À la lumière des positions observées auprès des uns et des autres, chaque acteur semble défendre son bilan et ses projets à venir. Une stratégie peu payante dans cette organisation éclatée où NHPC produit, Sonatrel assure le transport tandis que la distribution relève de la Socadel.  Pour Nicolas Bec, la coordination entre les acteurs est un impératif pour que l’énergie disponible puisse avoir un effet visible sur les ménages et les entreprises.

Selon la même source, l’alimentation du maximum d’usagers dépend de la capacité des différents opérateurs à travailler ensemble au quotidien.

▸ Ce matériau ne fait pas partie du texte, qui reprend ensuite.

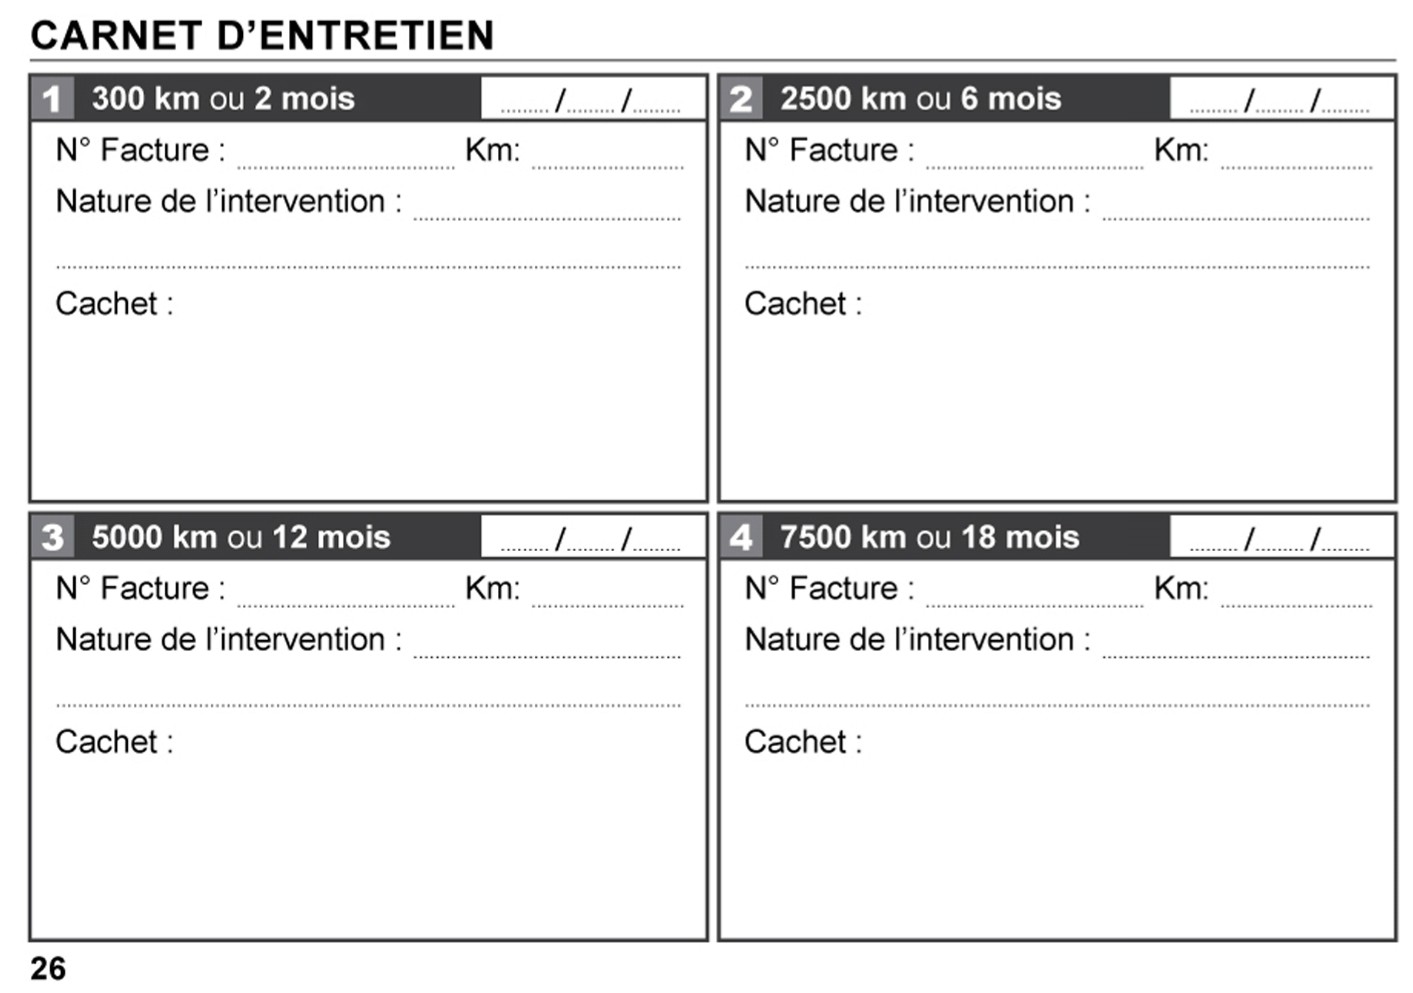
Task: Click the Cachet stamp area in section 1
Action: pos(368,400)
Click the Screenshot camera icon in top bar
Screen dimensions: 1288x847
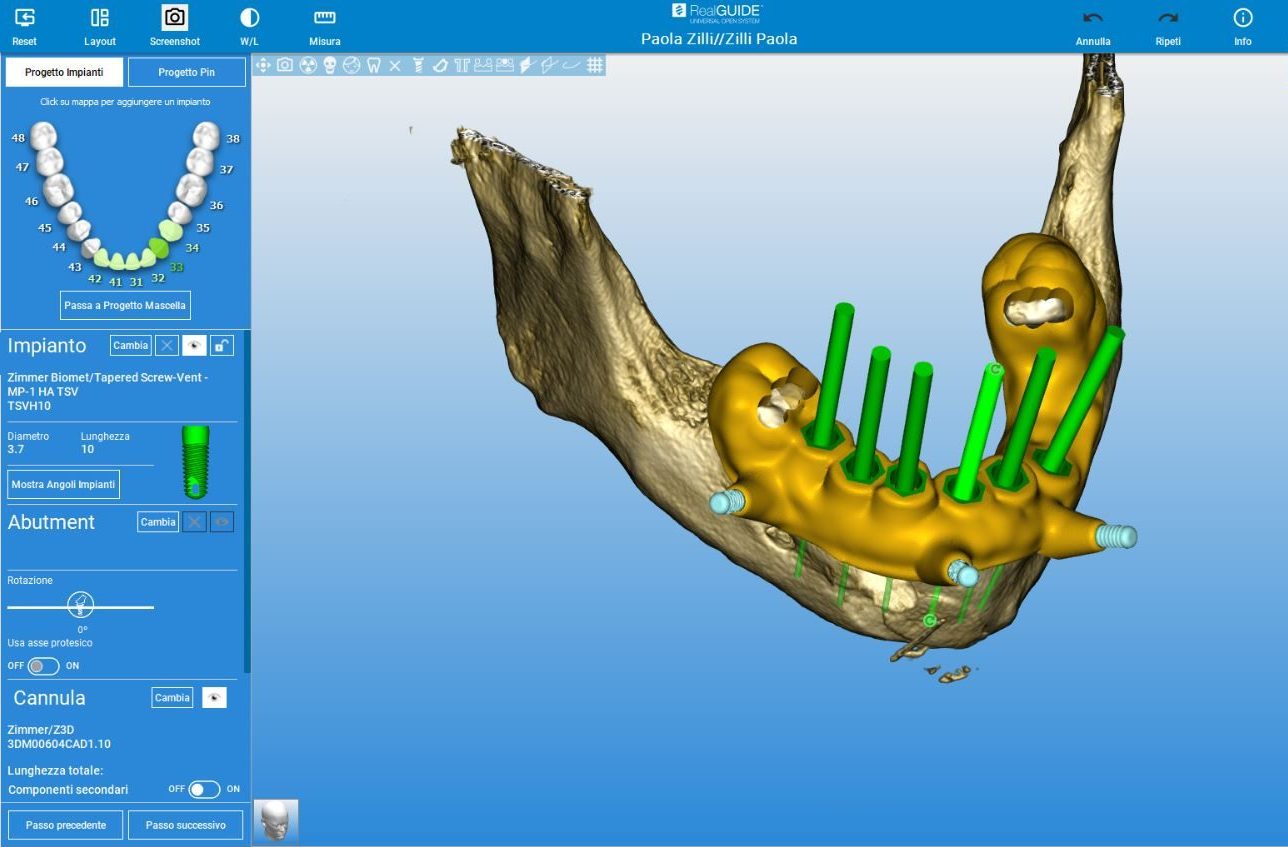pos(175,18)
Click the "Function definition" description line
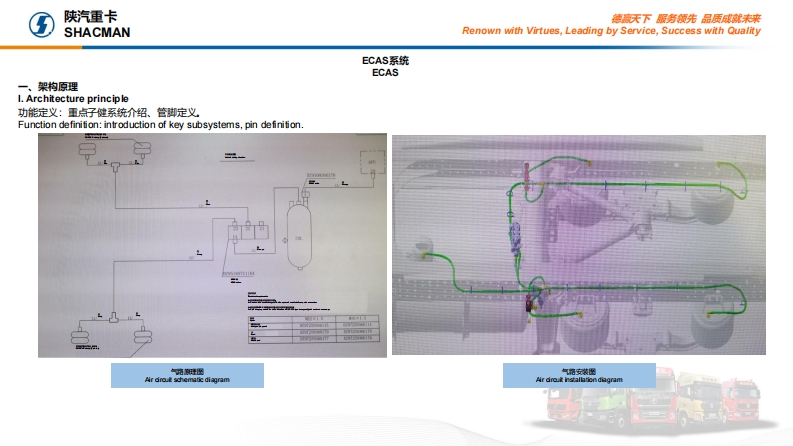The height and width of the screenshot is (446, 793). pyautogui.click(x=160, y=124)
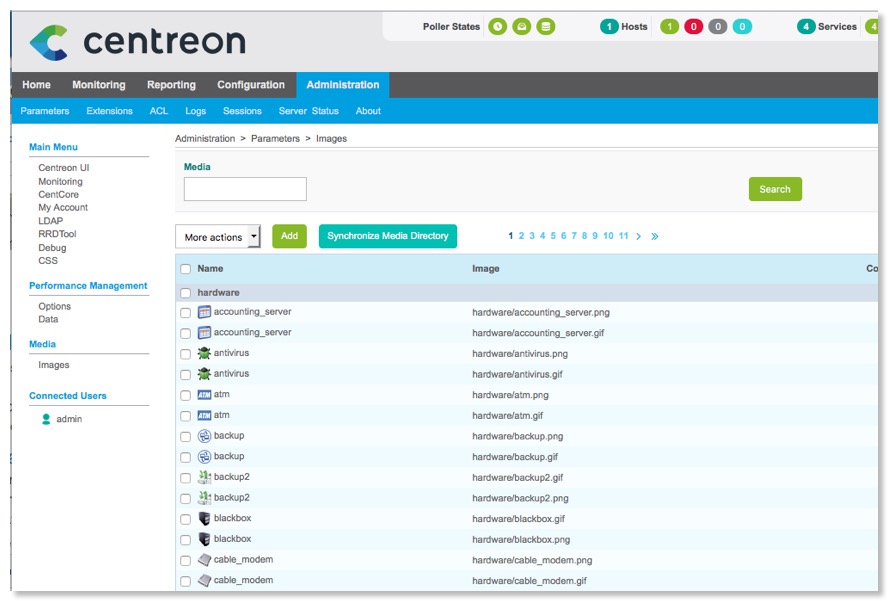This screenshot has height=601, width=888.
Task: Click the cable_modem icon in the .png row
Action: 204,560
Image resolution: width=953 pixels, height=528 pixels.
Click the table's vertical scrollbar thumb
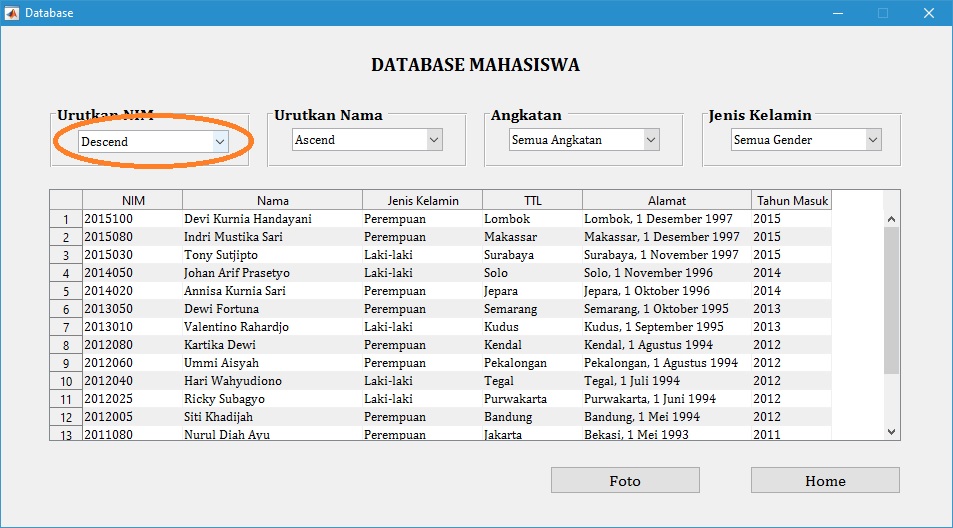[x=891, y=300]
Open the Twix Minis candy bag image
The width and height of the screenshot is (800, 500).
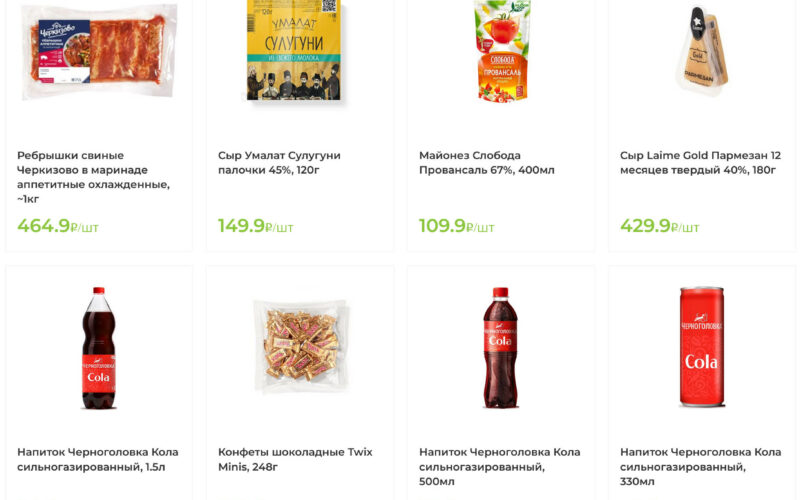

À ce titre, le distributeur doit établir le programme d’appel des moyens de production en fonction de la demande, tandis que le transporteur veillera à l’équilibre du réseau en temps réel. Le producteur communiquera la disponibilité et la performance de ses installations.

De l’avis de plusieurs spécialistes des questions énergétiques, une telle perception de la collaboration entre les différents acteurs impliqués dans la gestion du secteur contribuerait à « sécuriser les projets, optimiser les performances afin de mieux répondre aux attentes des clients ou des usagers ».

Le temps d’une prise de conscience collective, le défi le plus incontournable reste le renforcement du réseau, l’amélioration de la distribution, la clarification des responsabilités opérationnelles et la restauration de l’équilibre financier du secteur. Si cela n’est pas pris en compte, « Quel que soit la capacité de production mise en œuvre, les mégawatts produits ne contribueront pas à améliorer durablement le service destiné aux consommateurs », assurent les analystes.